Il a fallu cinq mois, à compter des élections, pour qu’Angela Merkel sorte de l’impasse politique. Après l’échec à former une alliance avec les Verts et les libéraux, la conservatrice a finalement formé en février son « cabinet IV » avec l’appui, une nouvelle fois, des sociaux-démocrates, qui s’étaient pourtant jurés de ne plus gouverner avec elle. Mais la reconduction de la « grande coalition », entre d’un côté la CDU-CSU et de l’autre le SPD, ne signifie pas la fin des problèmes. Au contraire : la question migratoire continue de fragiliser la chancelière.
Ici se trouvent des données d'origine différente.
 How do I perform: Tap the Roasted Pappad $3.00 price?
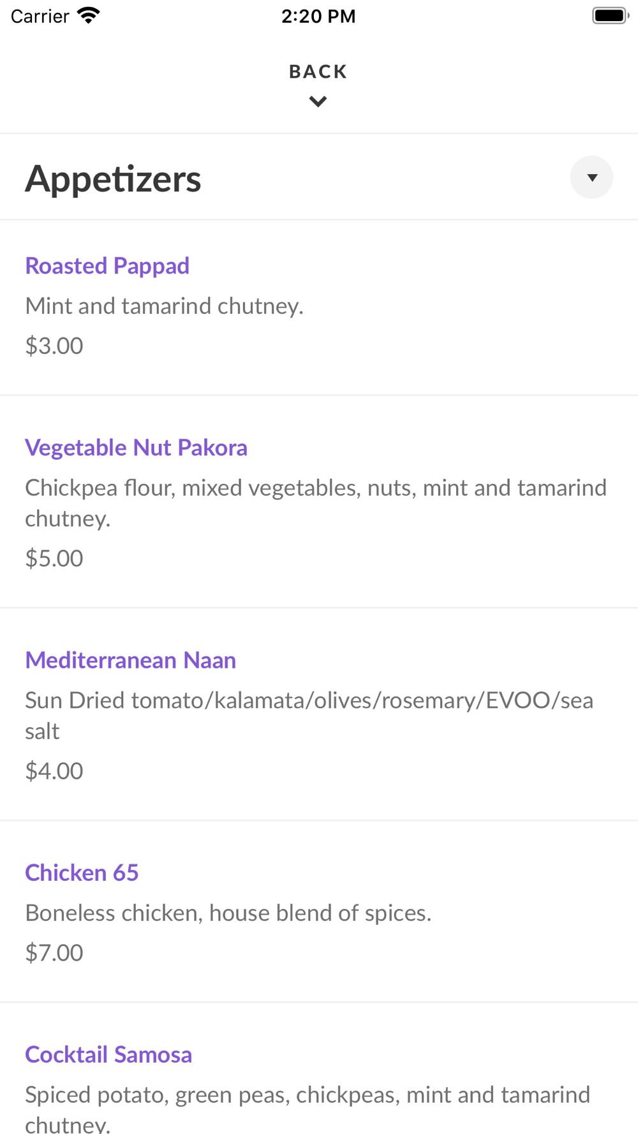point(54,346)
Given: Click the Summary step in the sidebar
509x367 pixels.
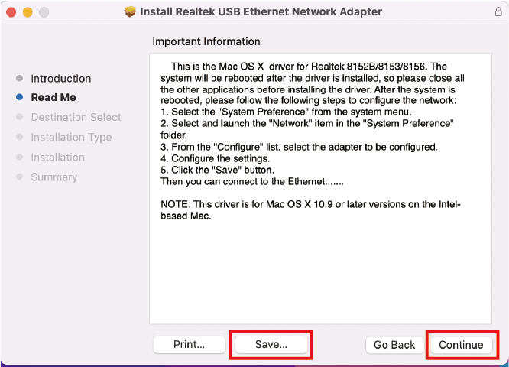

En juin, celle-ci subit les coups de semonce de son ministre de l’Intérieur, le patron du CSU bavarois Hors Seehofer, tenant de l’aile la plus à droite du gouvernement et qui reproche à Merkel son laxisme.

L’allié rebelle va jusqu’à poser un ultimatum à la dirigeante, menaçant de faire tomber la coalition s’il n’obtient pas un durcissement de la politique migratoire. Le 2 juillet, un accord est finalement conclu entre les deux « partis frères ». Angela Merkel vient de sauver in extremis son fauteuil.

5 – 28 octobre 2018, l’élection de trop

En l’espace de deux semaines, Angela Merkel doit surmonter deux nouveaux tests électoraux. L’élection régionale en Bavière, le 14 octobre, marque le recul historique de la CSU de Seehofer, qui perd sa majorité absolue. Le scrutin de Hesse, le 28, n’a fait que confirmer la tendance : la CDU termine en tête mais recule de dix points, le SPD fait encore pire, doublé par les Verts, qui lui contestent désormais le leadership à gauche. Dans la foulée, les sociaux-démocrates menacent à leur tour de quitter la coalition, voyant dans leur propre échec la conséquence des tensions qui minent le pouvoir.

C’est le coup de trop pour Angela Merkel qui, acculée, a jugé lundi qu’il n’était « plus possible de faire comme si rien ne s’était passé ». En préparant ainsi sa sortie, la chancelière peut espérer sauver dans l’immédiat son gouvernement et tenter d’aller jusqu’aux prochaines élections de 2021. Sans garantie de succès. L’élection du nouveau patron de la CDU en décembre, notamment, pourrait se traduire par coup de barre à droite de la formation chrétienne-démocrate. Qui l’éloignera un peu plus encore de ses alliés sociaux-démocrates.